**EXERCISE PROMPT:** Return exactly, please, the lines from the one containing "The image size is (454, 350)." to the last line of the entries below, and nothing else, leaving pictures out.

**EXERCISE MATERIALS:**
* * *

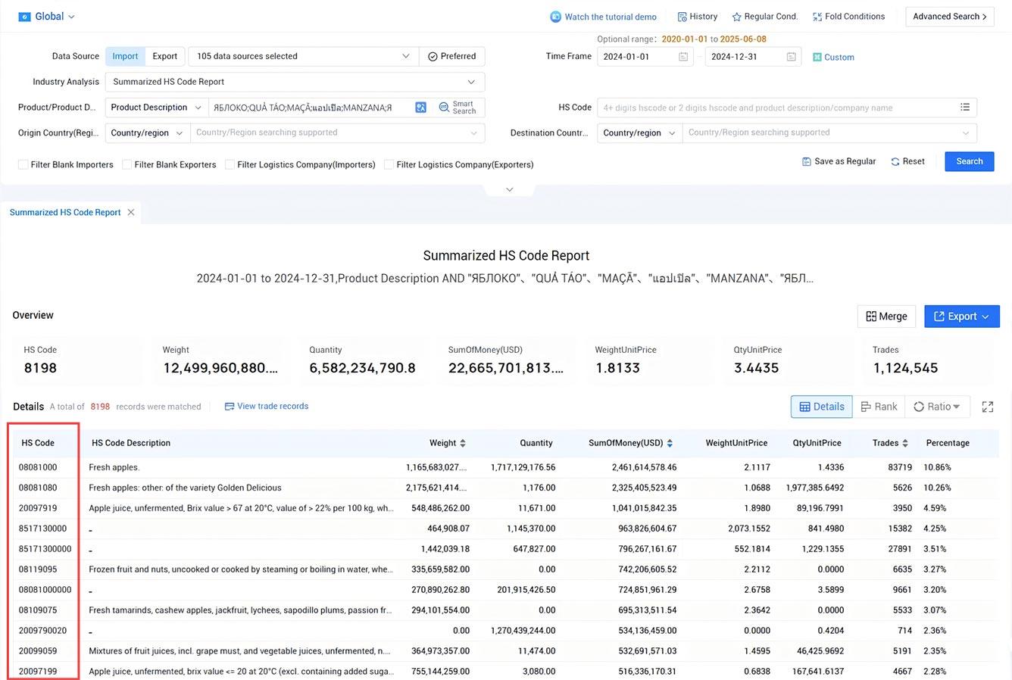Sort by SumOfMoney(USD) column arrows
The image size is (1012, 680).
pos(670,443)
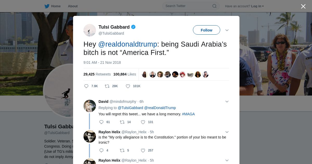Screen dimensions: 312x164
Task: Like David's reply with 131 likes
Action: pos(143,122)
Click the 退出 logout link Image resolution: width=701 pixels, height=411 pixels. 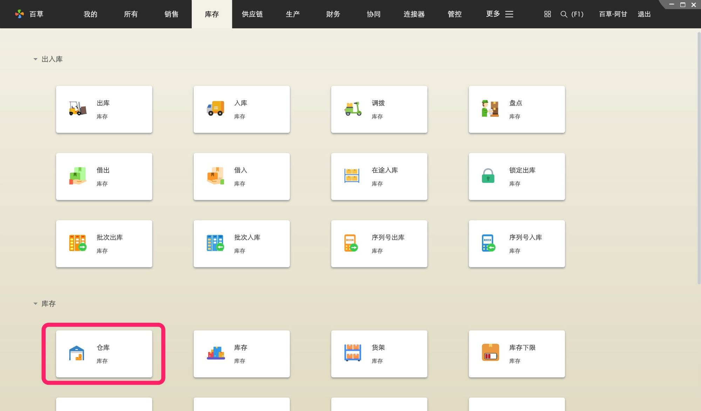(x=644, y=14)
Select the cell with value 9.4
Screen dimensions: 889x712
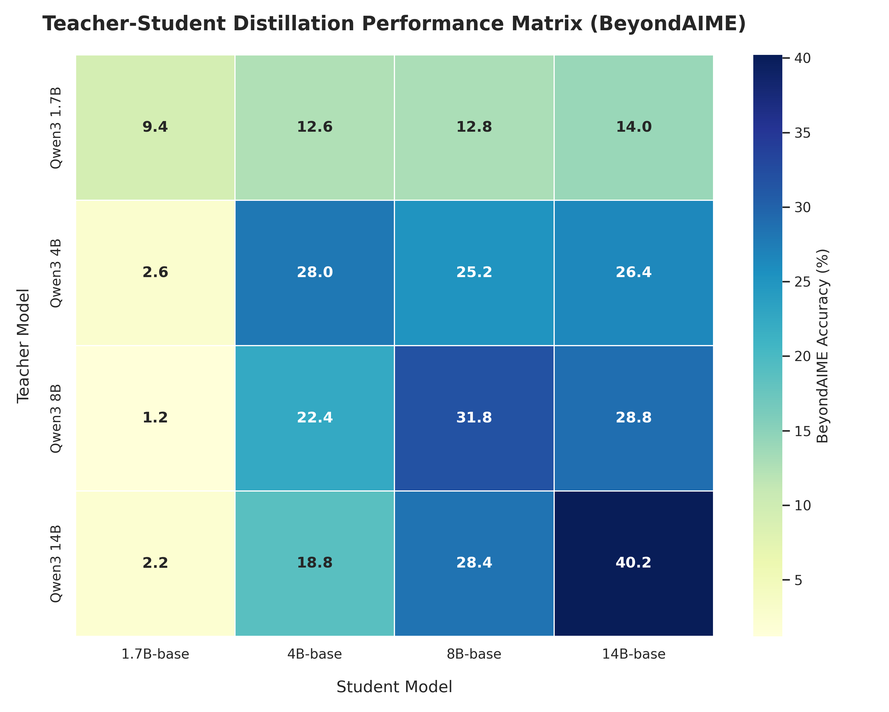155,128
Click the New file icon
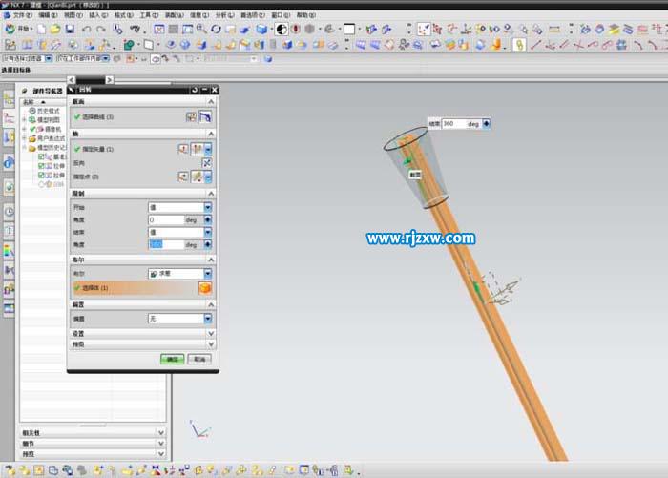 point(43,30)
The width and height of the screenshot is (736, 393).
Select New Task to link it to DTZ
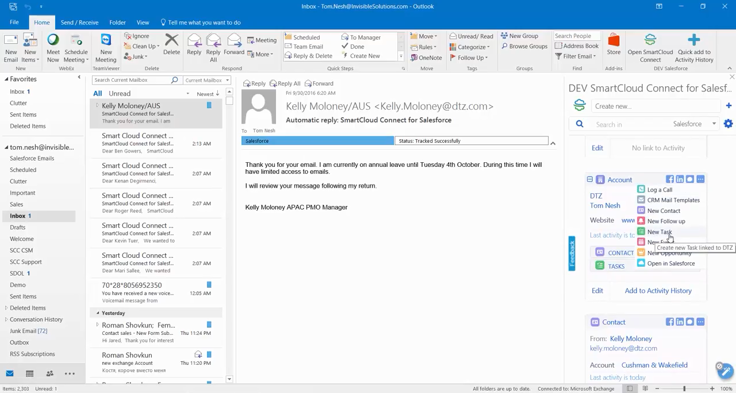(660, 231)
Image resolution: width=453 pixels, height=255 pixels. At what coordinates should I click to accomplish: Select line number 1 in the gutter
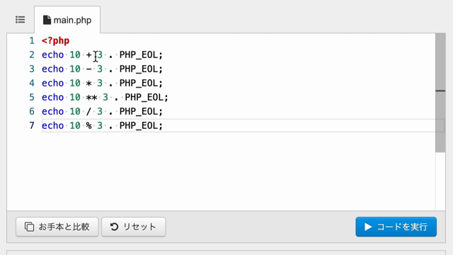point(31,41)
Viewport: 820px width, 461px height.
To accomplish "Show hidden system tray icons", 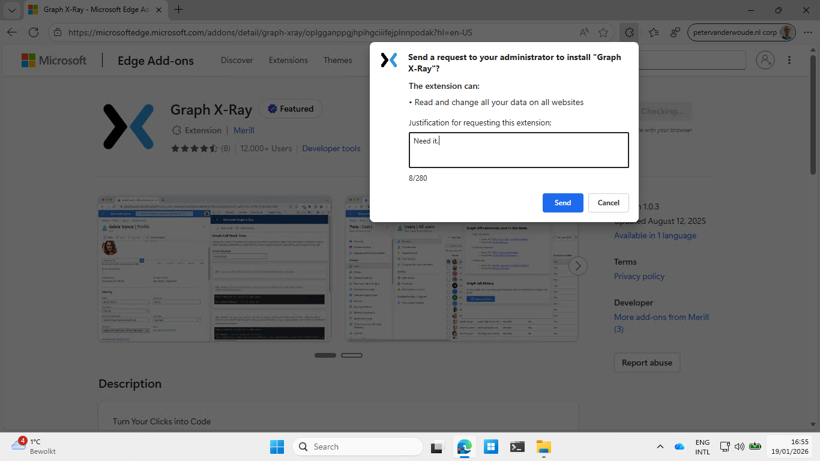I will point(660,447).

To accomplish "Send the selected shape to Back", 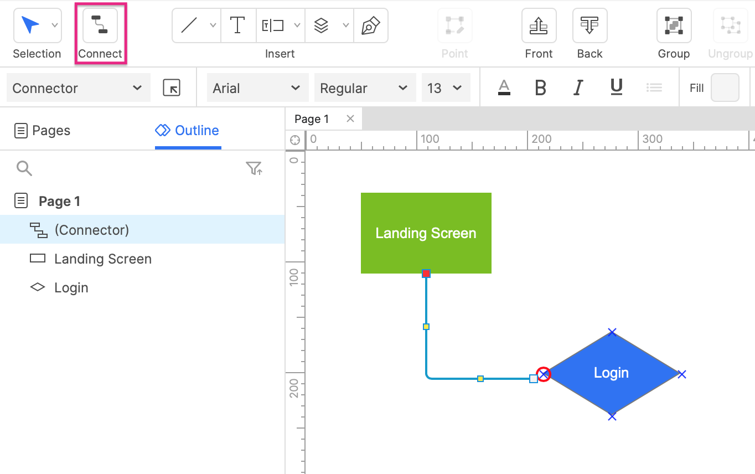I will tap(589, 26).
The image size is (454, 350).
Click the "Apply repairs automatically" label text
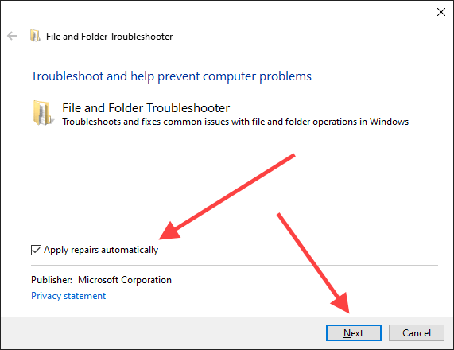click(101, 250)
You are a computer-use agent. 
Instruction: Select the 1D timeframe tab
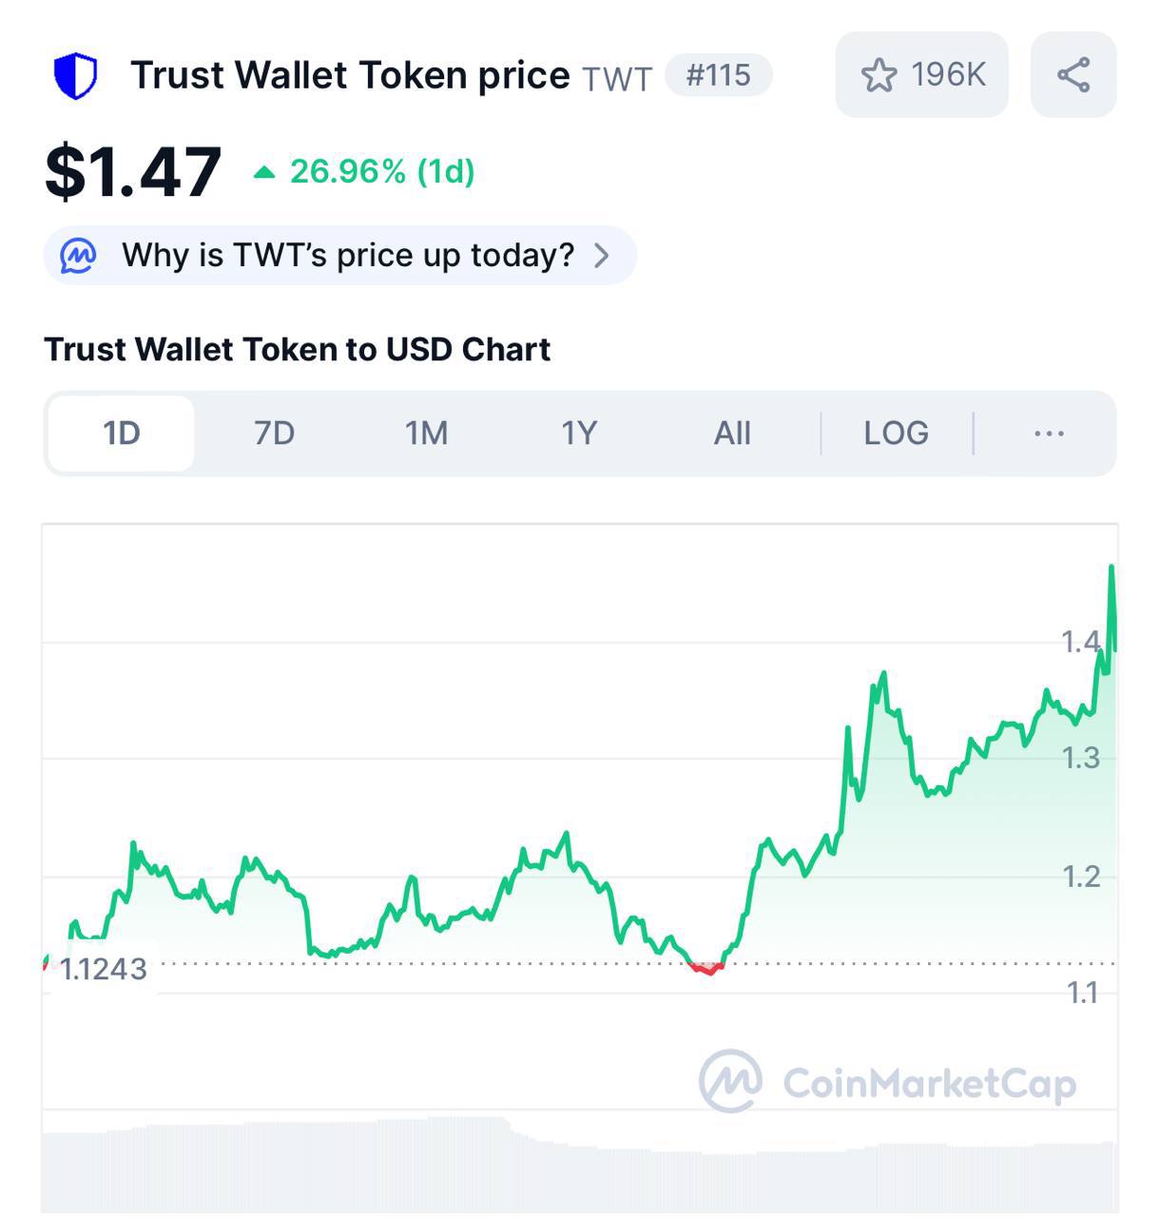point(122,434)
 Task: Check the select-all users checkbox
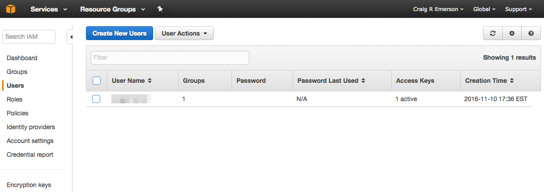pos(97,81)
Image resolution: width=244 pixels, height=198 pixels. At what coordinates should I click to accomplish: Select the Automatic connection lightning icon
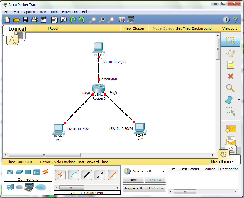pos(60,175)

* * *

**FINAL ANSWER:**
The image size is (454, 350).
Click the "Apply repairs automatically" label text
click(101, 250)
You are a computer-use agent. 
Instruction: Select the 1D timeframe tab
point(122,434)
 Task: Check the select-all users checkbox
pos(97,81)
Image resolution: width=244 pixels, height=198 pixels. At what coordinates should I click to accomplish: Select the Automatic connection lightning icon
pos(60,175)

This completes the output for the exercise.